But in an unusual provision, the agreement also calls for the defendants to review the evidence in the case and agree that, if it were to go to trial, the state would be able to prove their guilt, this person said. It isn’t clear whether Mr. Kraft and others would accept such a condition. When the charges were announced, a spokesman for Mr. Kraft denied he engaged in illegal activity.

Palm Beach County prosecutors declined to comment. A spokeswoman for the Jupiter Police Department did not immediately respond to request for comment.

Mr. Kraft, whose Patriots won the Super Bowl in February, was one of more than two dozen men charged with solicitation last month in Jupiter as part of a multi-city investigation into multiple South Florida spas. One of those locations was Orchids of Asia Day Spa, which Mr. Kraft allegedly visited and received sex acts. Prosecutors charged him with two counts of soliciting prostitution, acts they say were caught on video surveillance. Mr. Kraft has pleaded not guilty.

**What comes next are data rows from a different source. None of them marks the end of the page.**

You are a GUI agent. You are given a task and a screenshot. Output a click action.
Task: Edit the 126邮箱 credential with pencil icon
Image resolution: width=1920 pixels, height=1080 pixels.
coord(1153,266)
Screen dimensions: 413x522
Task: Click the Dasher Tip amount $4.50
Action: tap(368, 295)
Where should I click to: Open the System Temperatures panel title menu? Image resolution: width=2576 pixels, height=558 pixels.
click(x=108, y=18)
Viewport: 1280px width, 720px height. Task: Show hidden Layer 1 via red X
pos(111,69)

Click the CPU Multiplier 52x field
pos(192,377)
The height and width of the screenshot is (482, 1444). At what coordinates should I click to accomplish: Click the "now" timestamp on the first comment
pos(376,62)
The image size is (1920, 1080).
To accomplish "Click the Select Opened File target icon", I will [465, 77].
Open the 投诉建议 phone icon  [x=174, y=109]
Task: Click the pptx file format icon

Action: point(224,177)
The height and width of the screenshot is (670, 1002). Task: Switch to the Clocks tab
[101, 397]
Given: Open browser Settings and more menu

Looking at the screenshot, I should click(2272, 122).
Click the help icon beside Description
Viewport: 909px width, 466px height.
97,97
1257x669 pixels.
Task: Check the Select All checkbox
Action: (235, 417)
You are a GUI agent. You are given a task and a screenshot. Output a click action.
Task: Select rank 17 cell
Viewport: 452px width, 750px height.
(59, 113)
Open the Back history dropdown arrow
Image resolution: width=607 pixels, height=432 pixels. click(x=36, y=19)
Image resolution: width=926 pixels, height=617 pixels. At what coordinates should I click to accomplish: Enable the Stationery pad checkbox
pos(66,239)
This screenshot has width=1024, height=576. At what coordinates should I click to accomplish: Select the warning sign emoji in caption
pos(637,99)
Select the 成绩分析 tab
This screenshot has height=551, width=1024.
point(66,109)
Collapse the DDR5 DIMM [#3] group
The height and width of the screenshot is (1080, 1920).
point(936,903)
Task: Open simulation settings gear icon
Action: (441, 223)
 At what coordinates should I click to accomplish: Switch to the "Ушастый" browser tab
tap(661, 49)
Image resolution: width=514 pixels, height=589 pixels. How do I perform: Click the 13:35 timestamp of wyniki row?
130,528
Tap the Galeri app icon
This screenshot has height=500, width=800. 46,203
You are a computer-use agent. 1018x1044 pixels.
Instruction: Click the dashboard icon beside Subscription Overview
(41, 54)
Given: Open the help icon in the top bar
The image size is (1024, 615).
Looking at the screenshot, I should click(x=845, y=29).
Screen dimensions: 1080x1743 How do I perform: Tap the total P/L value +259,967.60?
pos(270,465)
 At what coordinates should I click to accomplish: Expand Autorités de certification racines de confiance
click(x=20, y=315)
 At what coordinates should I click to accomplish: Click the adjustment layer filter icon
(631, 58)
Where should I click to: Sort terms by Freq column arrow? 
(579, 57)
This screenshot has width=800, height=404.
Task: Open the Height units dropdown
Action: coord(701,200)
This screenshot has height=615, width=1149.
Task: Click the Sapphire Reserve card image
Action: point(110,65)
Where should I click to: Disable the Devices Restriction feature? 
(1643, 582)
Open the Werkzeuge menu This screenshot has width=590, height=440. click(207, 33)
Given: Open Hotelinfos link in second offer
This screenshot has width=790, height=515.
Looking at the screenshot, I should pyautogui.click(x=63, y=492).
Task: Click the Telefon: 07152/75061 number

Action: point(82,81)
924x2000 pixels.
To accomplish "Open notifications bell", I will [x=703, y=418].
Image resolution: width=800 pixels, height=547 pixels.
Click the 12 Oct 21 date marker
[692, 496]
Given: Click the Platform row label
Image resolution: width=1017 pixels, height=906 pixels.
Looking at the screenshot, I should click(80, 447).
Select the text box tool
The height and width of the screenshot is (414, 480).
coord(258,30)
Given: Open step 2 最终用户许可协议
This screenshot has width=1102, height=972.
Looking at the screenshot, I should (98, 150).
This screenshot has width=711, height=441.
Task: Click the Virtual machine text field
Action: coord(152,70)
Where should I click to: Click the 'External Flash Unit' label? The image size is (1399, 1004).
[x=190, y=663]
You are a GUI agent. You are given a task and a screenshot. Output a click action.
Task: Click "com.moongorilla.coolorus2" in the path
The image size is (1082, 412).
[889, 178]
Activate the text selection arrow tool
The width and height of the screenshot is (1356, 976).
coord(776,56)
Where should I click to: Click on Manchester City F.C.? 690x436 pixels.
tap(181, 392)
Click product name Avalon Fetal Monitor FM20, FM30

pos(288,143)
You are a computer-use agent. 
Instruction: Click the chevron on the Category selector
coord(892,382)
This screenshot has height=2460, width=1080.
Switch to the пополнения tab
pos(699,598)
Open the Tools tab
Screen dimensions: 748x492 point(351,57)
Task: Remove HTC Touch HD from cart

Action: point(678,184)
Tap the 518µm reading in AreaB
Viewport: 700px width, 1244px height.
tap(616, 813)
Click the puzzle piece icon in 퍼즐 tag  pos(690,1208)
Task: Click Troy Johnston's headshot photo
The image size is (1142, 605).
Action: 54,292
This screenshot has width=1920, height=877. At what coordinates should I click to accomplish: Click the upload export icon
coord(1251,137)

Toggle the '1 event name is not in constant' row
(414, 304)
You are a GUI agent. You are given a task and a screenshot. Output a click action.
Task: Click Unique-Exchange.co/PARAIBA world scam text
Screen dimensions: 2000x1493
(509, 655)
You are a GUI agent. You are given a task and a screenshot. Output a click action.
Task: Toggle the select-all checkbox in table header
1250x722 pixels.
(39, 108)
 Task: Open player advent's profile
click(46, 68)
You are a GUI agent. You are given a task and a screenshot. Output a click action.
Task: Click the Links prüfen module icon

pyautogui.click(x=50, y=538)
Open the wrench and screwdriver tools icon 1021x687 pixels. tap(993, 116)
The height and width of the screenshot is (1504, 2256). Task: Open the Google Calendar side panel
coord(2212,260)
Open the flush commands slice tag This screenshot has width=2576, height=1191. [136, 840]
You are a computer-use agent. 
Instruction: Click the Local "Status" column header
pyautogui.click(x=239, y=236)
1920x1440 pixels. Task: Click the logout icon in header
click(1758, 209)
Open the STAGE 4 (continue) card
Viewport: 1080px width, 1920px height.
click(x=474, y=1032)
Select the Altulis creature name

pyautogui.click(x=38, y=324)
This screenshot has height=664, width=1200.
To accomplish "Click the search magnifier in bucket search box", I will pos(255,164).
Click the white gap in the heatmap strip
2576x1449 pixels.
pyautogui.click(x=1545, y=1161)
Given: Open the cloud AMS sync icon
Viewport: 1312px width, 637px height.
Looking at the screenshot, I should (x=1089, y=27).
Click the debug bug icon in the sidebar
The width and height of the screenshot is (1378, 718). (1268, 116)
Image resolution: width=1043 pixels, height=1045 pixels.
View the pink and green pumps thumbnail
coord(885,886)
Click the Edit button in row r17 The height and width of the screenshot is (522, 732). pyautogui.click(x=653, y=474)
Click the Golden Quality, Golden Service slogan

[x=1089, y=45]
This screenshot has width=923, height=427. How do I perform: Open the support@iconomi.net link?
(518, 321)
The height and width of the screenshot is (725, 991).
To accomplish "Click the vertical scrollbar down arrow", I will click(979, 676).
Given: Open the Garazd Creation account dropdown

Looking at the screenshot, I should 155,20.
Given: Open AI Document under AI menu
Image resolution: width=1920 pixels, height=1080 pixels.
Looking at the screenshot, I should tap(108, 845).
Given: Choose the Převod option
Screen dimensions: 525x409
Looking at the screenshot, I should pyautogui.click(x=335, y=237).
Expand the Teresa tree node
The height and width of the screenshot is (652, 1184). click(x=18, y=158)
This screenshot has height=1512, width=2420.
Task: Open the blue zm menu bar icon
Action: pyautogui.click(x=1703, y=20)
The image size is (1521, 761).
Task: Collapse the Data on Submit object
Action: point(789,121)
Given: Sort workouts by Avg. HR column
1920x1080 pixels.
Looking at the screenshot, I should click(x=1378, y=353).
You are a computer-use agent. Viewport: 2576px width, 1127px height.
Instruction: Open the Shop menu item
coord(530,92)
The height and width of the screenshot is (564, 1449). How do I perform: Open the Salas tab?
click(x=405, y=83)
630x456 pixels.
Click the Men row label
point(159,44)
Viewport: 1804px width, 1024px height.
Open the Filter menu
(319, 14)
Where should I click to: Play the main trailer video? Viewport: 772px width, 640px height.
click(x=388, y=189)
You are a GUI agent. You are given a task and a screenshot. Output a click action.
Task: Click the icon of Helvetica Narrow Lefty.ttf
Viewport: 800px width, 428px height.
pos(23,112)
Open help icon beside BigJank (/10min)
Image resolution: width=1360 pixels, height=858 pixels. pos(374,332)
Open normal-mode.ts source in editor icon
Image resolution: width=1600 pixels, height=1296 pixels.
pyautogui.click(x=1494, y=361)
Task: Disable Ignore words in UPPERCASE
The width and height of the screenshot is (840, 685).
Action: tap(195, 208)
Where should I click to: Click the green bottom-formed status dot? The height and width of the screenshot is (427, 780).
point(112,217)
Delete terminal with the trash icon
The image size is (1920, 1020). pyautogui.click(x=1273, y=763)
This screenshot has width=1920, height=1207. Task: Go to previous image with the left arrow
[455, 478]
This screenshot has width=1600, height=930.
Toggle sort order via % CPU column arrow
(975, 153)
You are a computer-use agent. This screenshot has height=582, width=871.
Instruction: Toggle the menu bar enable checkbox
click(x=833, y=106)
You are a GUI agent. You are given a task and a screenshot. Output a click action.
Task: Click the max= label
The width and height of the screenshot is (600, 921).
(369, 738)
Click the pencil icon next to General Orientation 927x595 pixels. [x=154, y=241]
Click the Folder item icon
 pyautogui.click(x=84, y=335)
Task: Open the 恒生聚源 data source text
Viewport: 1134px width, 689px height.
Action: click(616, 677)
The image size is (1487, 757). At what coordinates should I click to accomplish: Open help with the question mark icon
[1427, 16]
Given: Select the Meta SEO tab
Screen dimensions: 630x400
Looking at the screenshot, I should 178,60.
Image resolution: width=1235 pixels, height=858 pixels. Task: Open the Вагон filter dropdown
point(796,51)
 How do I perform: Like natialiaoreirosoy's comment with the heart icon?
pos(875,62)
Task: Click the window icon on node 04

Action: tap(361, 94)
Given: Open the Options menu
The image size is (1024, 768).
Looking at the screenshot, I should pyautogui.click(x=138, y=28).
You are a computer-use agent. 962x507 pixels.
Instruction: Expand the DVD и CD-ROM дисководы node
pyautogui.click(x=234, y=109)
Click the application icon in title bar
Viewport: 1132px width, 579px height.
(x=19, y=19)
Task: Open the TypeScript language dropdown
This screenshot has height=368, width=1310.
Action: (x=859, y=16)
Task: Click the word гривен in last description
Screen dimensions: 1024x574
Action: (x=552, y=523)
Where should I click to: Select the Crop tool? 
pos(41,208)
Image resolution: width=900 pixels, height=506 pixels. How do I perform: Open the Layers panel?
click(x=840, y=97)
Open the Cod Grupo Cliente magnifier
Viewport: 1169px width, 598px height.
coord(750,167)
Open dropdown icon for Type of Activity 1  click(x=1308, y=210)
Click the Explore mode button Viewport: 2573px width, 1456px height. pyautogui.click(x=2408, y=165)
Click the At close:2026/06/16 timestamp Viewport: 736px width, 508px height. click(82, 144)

Legal experts have raised questions about the tactics Jupiter, Fla., police used in obtaining search warrants for an investigation they said was intended to stop a growing human trafficking problem.

Prosecutors and law-enforcement officials had described the investigation as a probe into human trafficking and portrayed the men who patronized the spas as contributing to the demand for sex slavery. In announcing the charges, Dave Aronberg, the state attorney for Palm Beach County, had called human trafficking “evil in our midst,” echoing the rhetoric of law-enforcement officials.

But no one has been charged with human trafficking in the case. Prosecutors’ affidavits have not detailed evidence of human trafficking at Orchids of Asia Day Spa.

“The police are making this case that this is a major human trafficking ring, and that’s why it’s so serious,” said Duncan Levin, a former federal prosecutor and managing partner of Tucker Levin, PLLC who is not connected to the case. “The fact that they had cameras installed in the locations for so long somewhat undermines the claim that there was an extraordinary danger to the people working in the establishment.”

The Jupiter Police Department began its investigation in October, according to affidavits and in January installed covert surveillance equipment. Men who visited the spas, including Mr. Kraft, were seen engaging in sex acts and identified after their visits on traffic stops, according to court documents. Legal experts have said the traffic stops could be argued as pretextual.

Prosecutors alleged they saw Mr. Kraft, 77 years old, enter Orchids of Asia Day Spa, located in a small strip mall, on two occasions and saw him pay cash and receive sex acts. He was identified in a traffic stop after his first visit on Jan. 19, when he was the passenger in a vehicle, and visited the spa again the next day, before the Patriots played the Chiefs in the AFC Championship game.

At least one of the women Mr. Kraft was alleged to have engaged with was an operator of the spa, while both were licensed, according to Florida Department of Health records.

Mr. Kraft could still face punishment from the NFL, which has said in regards to him that the league’s “personal conduct policy applies equally to everyone.” The league said it would “take appropriate action as warranted based on the facts.”


The league has previously disciplined players in cases where they were not prosecuted.

“I think Kraft’s biggest problem is going to be NFL management,” said David Weinstein, a Miami lawyer and former prosecutor in the Southern District of Florida. “Their standards are far lower than proof beyond a reasonable doubt.”